:: Text segment
Learning physician burnout from electronic health record activities
Interdisciplinary team develops deep learning model to predict burnout from electronic health record logs
Emotional exhaustion and lack of empathy are signs of occupational burnout, which affects more than half of those who work in health care. While this burnout is a significant public health problem that has effects on providers, health care systems and patients, there are few effective ways to screen for it or to target interventions.
Washington University in St. Louis researchers from computer science, informatics and medicine have developed the first end-to-end deep learning framework to predict physician burnout from automatically generated electronic health record activity logs. Using such a framework to distill this massive amount of data would lead to digital phenotyping of physicians experiencing burnout and potentially determine ways to prevent it in the future, the researchers say.
Chenyang Lu, the Fullgraf Professor in the McKelvey School of Engineering, led an interdisciplinary team of researchers to develop this framework — the Hierarchical burnout Prediction based on Activity Logs, or HiPAL — which they tested with data from the activity logs of 88 resident physicians of Barnes-Jewish Hospital and fellows at Washington University School of Medicine. The findings from their research are being presented at the ACM SIGKDD Conference on Knowledge Discovery and Data Mining.
Electronic health records must maintain a log of all activity by users, which includes logging in, reading reports, typing notes and reviewing laboratory tests, among nearly 2,000 other actions. Each provider generates between 1,000 and 8,000 actions per shift and up to 90,000 actions per month, creating millions of data points. Those actions become a sort of signature of a user’s concentration, focus and behavior patterns, said Sunny Lou, MD, PhD, an instructor in the Department of Anesthesiology at the School of Medicine.
::::
| Work to complete |
1. In the burnout article, condense the paragraph beginning "Electronic health records must maintain" into a bulleted list that keeps its main facts.
2. Answer from the burnout article:
(a) What does the name HiPAL stand for?
(b) How many resident physicians' activity logs were used to test the framework?
(c) Up to how many actions can a provider generate per month?
3. Reproduce the stretch of the burnout article from "Learning physician burnout" through "to target interventions.".
The rows after the burnout article are separate material.
:: Dataset entries
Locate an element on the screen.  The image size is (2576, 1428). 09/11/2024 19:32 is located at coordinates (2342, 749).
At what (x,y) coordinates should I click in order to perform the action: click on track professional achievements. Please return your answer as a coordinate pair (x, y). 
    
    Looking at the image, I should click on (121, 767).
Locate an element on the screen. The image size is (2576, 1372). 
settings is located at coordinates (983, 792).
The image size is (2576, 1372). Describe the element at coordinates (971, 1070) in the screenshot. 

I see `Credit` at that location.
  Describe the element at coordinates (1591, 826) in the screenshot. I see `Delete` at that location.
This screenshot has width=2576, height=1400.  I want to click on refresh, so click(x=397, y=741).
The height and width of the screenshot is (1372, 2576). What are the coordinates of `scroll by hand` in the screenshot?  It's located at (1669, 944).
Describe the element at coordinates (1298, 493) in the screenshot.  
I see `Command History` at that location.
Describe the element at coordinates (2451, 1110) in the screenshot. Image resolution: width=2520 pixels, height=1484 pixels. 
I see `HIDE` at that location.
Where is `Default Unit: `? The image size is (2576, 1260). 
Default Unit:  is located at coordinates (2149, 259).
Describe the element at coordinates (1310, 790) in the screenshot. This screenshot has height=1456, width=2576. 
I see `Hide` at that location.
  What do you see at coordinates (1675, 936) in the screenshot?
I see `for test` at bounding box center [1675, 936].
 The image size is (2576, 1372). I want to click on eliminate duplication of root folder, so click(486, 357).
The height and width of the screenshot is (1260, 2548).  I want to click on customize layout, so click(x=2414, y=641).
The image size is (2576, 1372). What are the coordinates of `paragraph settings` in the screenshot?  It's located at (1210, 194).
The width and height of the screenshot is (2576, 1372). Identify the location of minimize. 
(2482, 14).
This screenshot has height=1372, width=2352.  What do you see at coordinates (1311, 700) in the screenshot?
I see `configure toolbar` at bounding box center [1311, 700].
::::
| Written responses |
1.
- Electronic health records keep a log of all user activity, such as logging in, reading reports, typing notes and reviewing laboratory tests, among nearly 2,000 other actions.
- Each provider generates 1,000 to 8,000 actions per shift and up to 90,000 per month, creating millions of data points.
- According to Sunny Lou, MD, PhD, an instructor in the Department of Anesthesiology at the School of Medicine, these actions act as a signature of a user's concentration, focus and behavior patterns.

2.
(a) Hierarchical burnout Prediction based on Activity Logs
(b) 88
(c) Up to 90,000

3.
Learning physician burnout from electronic health record activities
Interdisciplinary team develops deep learning model to predict burnout from electronic health record logs
Emotional exhaustion and lack of empathy are signs of occupational burnout, which affects more than half of those who work in health care. While this burnout is a significant public health problem that has effects on providers, health care systems and patients, there are few effective ways to screen for it or to target interventions.